Known as the peanut capital of the world—and the birthplace of Planters’ Peanuts—you will find rich architecture and historic sites around every corner in Suffolk. Whether you desire a stroll through peaceful downtown or an invigorating woodland hike, it’s all at your fingertips.
Seaboard Station Railway Museum
Boasting a highly detailed model of 1907 Suffolk, the museum also holds several artifacts from local rail lines ranging from sumptuous silver dining ware to more practical tools and signs. The Railway Museum itself is a piece of history, as it was built in 1885. The original architecture has been maintained and restored over the years, making it seem like it hasn’t aged a day since.

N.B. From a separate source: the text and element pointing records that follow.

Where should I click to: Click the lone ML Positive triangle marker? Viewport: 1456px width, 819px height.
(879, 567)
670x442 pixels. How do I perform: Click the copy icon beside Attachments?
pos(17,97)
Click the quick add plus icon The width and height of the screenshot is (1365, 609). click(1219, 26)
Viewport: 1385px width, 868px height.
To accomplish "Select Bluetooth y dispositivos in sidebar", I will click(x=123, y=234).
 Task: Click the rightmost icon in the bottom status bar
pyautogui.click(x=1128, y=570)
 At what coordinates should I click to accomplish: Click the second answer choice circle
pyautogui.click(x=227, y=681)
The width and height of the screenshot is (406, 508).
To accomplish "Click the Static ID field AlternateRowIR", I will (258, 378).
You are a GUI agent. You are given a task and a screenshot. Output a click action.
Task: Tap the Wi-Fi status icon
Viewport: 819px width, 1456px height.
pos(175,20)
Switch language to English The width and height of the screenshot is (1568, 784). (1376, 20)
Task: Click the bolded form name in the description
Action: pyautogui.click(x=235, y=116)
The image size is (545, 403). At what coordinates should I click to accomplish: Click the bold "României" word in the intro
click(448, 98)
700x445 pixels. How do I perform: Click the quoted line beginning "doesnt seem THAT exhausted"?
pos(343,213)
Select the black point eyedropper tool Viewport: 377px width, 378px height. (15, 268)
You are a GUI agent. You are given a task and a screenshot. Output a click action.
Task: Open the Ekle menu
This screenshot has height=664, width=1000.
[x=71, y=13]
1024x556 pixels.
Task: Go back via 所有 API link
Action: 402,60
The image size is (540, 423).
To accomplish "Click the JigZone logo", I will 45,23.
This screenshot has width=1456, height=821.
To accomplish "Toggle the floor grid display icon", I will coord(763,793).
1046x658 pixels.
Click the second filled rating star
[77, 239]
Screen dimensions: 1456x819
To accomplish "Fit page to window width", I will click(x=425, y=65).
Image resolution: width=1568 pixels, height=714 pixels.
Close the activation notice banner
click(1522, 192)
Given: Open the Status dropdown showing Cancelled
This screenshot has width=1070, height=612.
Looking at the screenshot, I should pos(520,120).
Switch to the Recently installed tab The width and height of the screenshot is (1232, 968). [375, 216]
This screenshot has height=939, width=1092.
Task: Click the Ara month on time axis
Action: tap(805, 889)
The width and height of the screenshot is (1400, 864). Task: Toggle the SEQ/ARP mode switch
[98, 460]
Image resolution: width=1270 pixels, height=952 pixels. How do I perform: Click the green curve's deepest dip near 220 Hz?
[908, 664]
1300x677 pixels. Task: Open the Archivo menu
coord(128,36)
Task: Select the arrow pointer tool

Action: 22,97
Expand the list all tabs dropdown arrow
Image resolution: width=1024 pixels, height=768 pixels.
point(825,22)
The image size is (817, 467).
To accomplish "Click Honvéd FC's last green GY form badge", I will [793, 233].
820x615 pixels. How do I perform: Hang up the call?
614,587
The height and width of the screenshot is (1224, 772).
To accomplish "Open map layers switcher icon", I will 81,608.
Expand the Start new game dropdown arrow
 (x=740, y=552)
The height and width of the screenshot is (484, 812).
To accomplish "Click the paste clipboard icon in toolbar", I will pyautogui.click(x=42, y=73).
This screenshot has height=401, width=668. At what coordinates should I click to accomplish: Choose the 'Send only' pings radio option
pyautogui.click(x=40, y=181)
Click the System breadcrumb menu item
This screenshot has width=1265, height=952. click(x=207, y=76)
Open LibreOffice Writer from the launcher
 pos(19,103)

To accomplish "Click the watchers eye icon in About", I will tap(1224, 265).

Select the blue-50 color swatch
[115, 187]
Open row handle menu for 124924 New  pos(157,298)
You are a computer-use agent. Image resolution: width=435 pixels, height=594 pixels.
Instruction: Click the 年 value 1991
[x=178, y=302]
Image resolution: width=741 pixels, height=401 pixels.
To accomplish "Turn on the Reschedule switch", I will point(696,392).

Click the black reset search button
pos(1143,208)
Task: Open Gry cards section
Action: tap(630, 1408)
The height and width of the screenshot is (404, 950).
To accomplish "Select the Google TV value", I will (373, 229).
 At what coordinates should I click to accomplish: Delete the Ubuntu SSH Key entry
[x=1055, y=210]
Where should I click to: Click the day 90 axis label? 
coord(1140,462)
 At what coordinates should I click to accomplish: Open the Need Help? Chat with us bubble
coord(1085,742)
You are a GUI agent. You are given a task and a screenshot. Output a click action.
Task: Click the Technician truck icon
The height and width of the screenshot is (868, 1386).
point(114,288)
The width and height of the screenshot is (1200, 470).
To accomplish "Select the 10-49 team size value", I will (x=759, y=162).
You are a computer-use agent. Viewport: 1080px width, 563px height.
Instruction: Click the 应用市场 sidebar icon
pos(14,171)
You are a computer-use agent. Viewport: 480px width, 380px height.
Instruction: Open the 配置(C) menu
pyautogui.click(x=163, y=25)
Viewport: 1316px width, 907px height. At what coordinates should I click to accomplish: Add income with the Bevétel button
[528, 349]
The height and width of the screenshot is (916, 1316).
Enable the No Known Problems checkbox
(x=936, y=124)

Several Suffolk VA homes for sale have historical significance, and you can learn all about them with walking tours. If you like your history with a spooky twist, guided ghost tours explore the paranormal side of Suffolk. If you’re curious about the Victorian Cedar Hill cemetery, there are several tours highlighting historic figures resting there.
The Great Dismal Swamp
While the name is gothic and gloomy, it is a place of peace and tranquility for human visitors and the animals that call it home. At its heart is Lake Drummond, which is the largest natural lake in the state—though certainly not the deepest with a shallow water level of 5 feet. If you don’t have the nerve to venture in alone, there are guided swamp tours you can partake in.
Riddick’s Folly Museum
The historic home was given its name out of jest by neighbors poking fun at the architectural style. Featuring artwork from Riddick family descendants, permanent exhibits also include a detailed exploration of the Civil War’s effect on the community, as well as artifacts from the life of Virginia governor Mills E. Godwin Jr.
When you visit Suffolk, you’re not just escaping urban doldrums, you’re broadening your horizons with its lush history.